Scientific classification
- Kingdom: Plantae
- Clade: Tracheophytes
- Clade: Angiosperms
- Clade: Monocots
- Clade: Commelinids
- Order: Arecales
- Family: Arecaceae
- Genus: Metroxylon
- Species: M. warburgii
- Binomial name: Metroxylon warburgii (Heimerl) Becc.
- Varieties: M. w. var tutuileansis
- Synonyms: Coelococcus warburgii Heimerl

= Metroxylon warburgii =

- Genus: Metroxylon
- Species: warburgii
- Authority: (Heimerl) Becc.
- Conservation status: LR/lc
- Synonyms: Coelococcus warburgii Heimerl

Species of palm

Metroxylon warburgii, commonly called the natangura palm, is a species of flowering plant in the family Arecaceae. The specific epithet is in honor of Otto Warburg.
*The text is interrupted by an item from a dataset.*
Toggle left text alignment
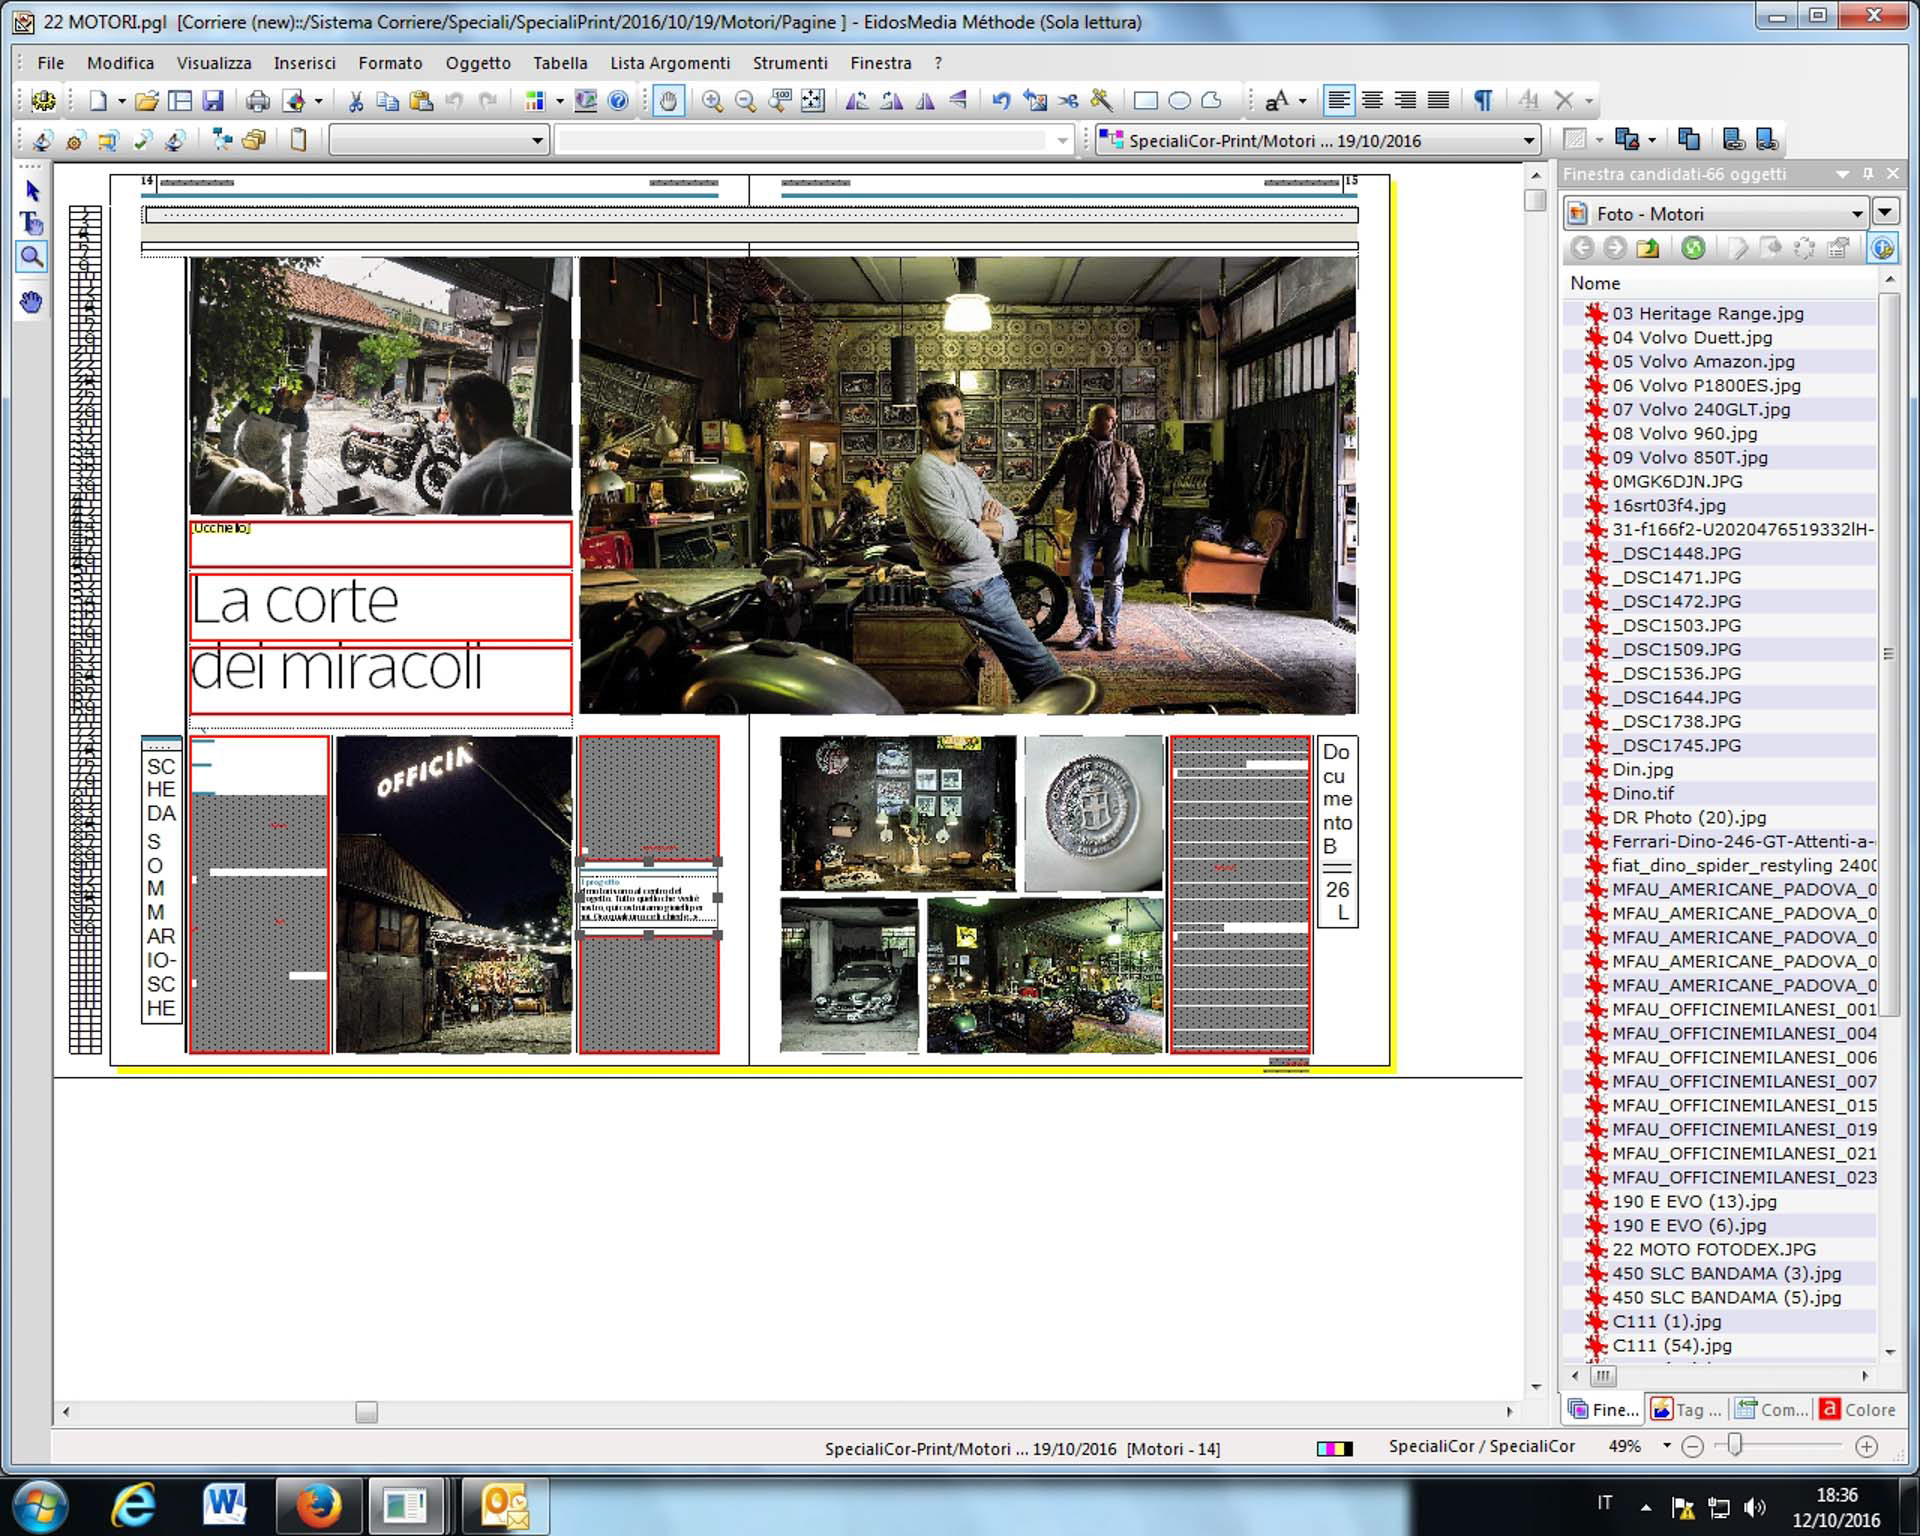Viewport: 1920px width, 1536px height. pos(1338,100)
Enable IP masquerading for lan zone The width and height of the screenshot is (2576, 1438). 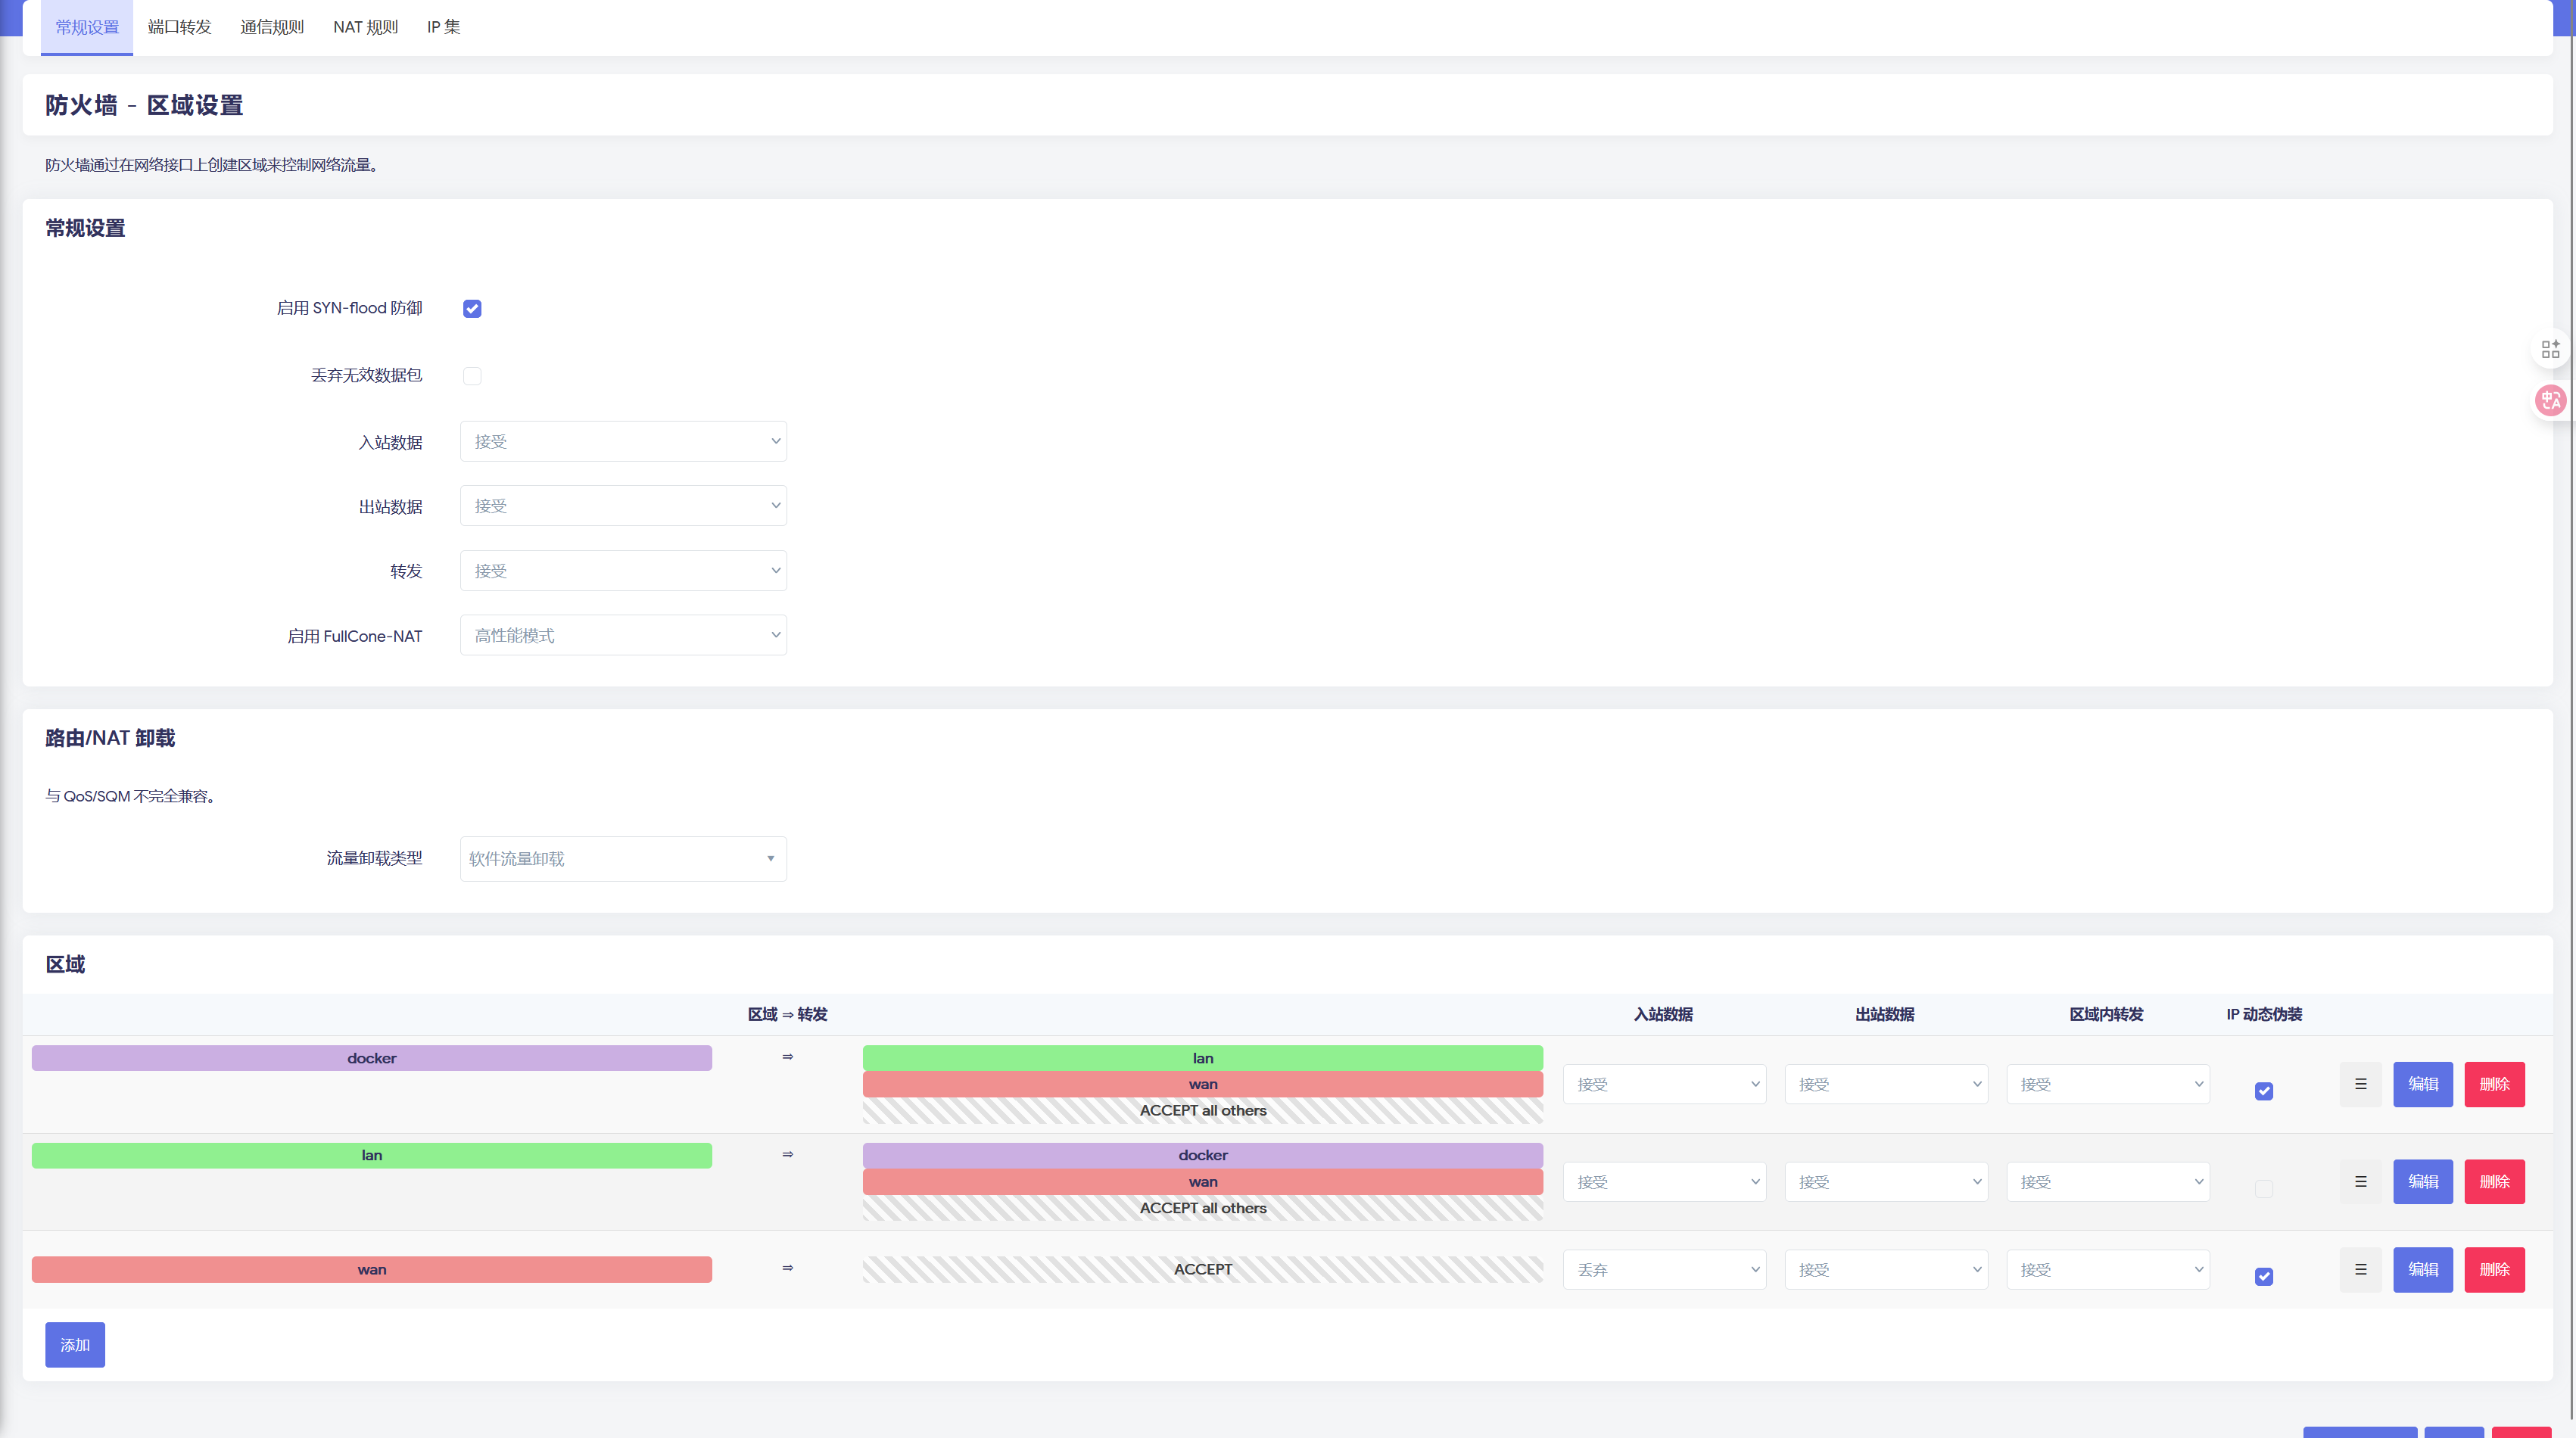tap(2264, 1189)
The common name is from the Bislama name natanggura.

==Habitat==
It is found in Solomon Islands and Vanuatu. It can be found in lowland, swampy areas and the floodplains of Vanuatu, New Hebrides, and Samoa. It thrives in sunny, hot environments with a lot of water, and cannot live in the cold.

==Growth==
It is a medium-large solitary palm tree that can grow up to about 10m tall. It has spiny leaf bases and leaves that slight bend backward. The plant reaches maturity around eight years old, and is also monocarpic, which means that it can only flower once before it dies.

==Uses==
It is widely used as a material for thatching houses. The seeds are also used as vegetable ivory, and in French they are called noix d'ivoire (literally: "ivory nuts").